Let’s aggregate up to the country-month level.
flights %>%
group_by(STATE_NAME,YEAR,MONTH_NUM) %>%
dplyr::summarise(total_flights = sum(FLT_TOT_1,na.rm=T)) -> agg
## `summarise()` regrouping output by 'STATE_NAME', 'YEAR' (override with `.groups` argument)
head(agg)
## # A tibble: 6 x 4
## # Groups: STATE_NAME, YEAR [1]
## STATE_NAME YEAR MONTH_NUM total_flights
## <fct> <int> <int> <int>
## 1 Albania 2016 1 1666
## 2 Albania 2016 2 1507
## 3 Albania 2016 3 1676
## 4 Albania 2016 4 1680
## 5 Albania 2016 5 1710
## 6 Albania 2016 6 1720
Get our date variable set up…
date_base <- paste0(agg$YEAR,"-",agg$MONTH_NUM,"-01")
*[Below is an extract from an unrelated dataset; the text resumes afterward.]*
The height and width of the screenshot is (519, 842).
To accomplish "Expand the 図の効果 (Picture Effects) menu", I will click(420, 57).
agg$date <- as.Date(date_base,format = "%Y-%m-%d")
And plot the total flights over time:
agg %>%
ggplot(aes(x=date, y= log(total_flights), col = as.factor(STATE_NAME))) +
geom_point() +
geom_line() +
theme_bw() +
labs(col = "Year") +
ylab("Log of Total Flights") +
xlab("Date") +
theme(legend.position = "none") +
scale_x_date(date_breaks = "1 year", date_labels = "%Y") +
ggtitle("Log of Total Flights by Country Over Time")
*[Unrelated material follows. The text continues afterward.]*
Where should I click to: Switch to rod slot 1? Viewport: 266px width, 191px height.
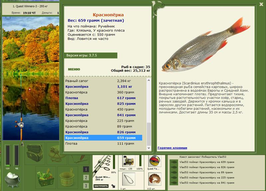coord(86,169)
Something worth note is how, when placed on the log scale, the flights across country-months show remarkable parallel trends on average (if you squint you can see some with more severe cycles than others), both before and after the pandemic. This implies that countries have roughly stable “shares” of air transport, although this regime partially broke down when the pandemic rolled through and through the early period of the recovery (much more mixing in 2021). We also see the onset of the war in Ukraine (the one observation which drops to zero).
This can be visualized by taking a look at the total flight rankings over time, specifically the rank-variability post-2020.
agg$post_2020 <- agg$date >= "2020-01-01"
agg %>%
arrange(total_flights) %>%
group_by(YEAR,MONTH_NUM) %>%
dplyr::mutate(rank = row_number()) -> agg
agg %>%
group_by(STATE_NAME,post_2020) %>%
dplyr::mutate(vrank = var(rank,na.rm=T)) -> agg
summary(agg)
## STATE_NAME YEAR MONTH_NUM total_flights
## Albania : 77 Min. :2016 Min. : 1.00 Min. : 1
## Armenia : 77 1st Qu.:2017 1st Qu.: 3.00 1st Qu.: 2816
## Austria : 77 Median :2019 Median : 6.00 Median : 7688
## Belgium : 77 Mean :2019 Mean : 6.27 Mean : 27342
## Bosnia and Herzegovina: 77 3rd Qu.:2020 3rd Qu.: 9.00 3rd Qu.: 30024
## Bulgaria : 77 Max. :2022 Max. :12.00 Max. :215884
## (Other) :2722
## date post_2020 rank vrank
## Min. :2016-01-01 Mode :logical Min. : 1.00 Min. : 0.0000
## 1st Qu.:2017-08-01 FALSE:1968 1st Qu.:11.00 1st Qu.: 0.7373
## Median :2019-04-01 TRUE :1216 Median :21.00 Median : 1.2301
## Mean :2019-03-13 Mean :21.19 Mean : 2.6713
## 3rd Qu.:2020-10-08 3rd Qu.:32.00 3rd Qu.: 2.8613
## Max. :2022-05-01 Max. :42.00 Max. :31.9236
##
high_var <- unique(agg[which(agg$vrank >= quantile(agg$vrank,0.9) & agg$post_2020 == T),"STATE_NAME"])
agg[,"high_var"] <- F
agg[which(agg$STATE_NAME %in% unlist(high_var)),"high_var"] <- T
Here is the messy pre-subsetting plot:
agg %>%
ggplot(aes(x=date,y=rank,col=STATE_NAME)) +
geom_point() +
geom_line() +
theme_bw() +
theme(legend.position = "none") +
ylab("Rank Order of Total Flights") +
xlab("Date") +
scale_x_date(date_breaks = "1 year", date_labels = "%Y") +
ggtitle("Flight Total Rank Orders")
That’s quite cluttered, but we can see a cluster of rank changes post 2020. Here is a little bit more focused view:
agg %>%
filter(high_var == T) %>%
ggplot(aes(x=date,y=rank,col=STATE_NAME)) +
geom_point() +
geom_line() +
theme_bw() +
ylab("Rank Order of Total Flights") +
xlab("Date") +
scale_x_date(date_breaks = "1 year", date_labels = "%Y") +
labs(col = "State") +
ggtitle("10% Most Variable Flight Total Rank Orders Post 2020")
What do we learn? Prior to 2020, many countries had either highly cyclical rankings or near constant rankings. After 2020 and through the recovery, the rankings of a number of states became highly variable, states like Bulgaria increasing their overall rank in the industry while states like Slovania suffered. Other states, like Greece and Cyprus, were less impacted in this way, their rankings seeming do depend on tourist schedules rather than a definite post-covid regime change.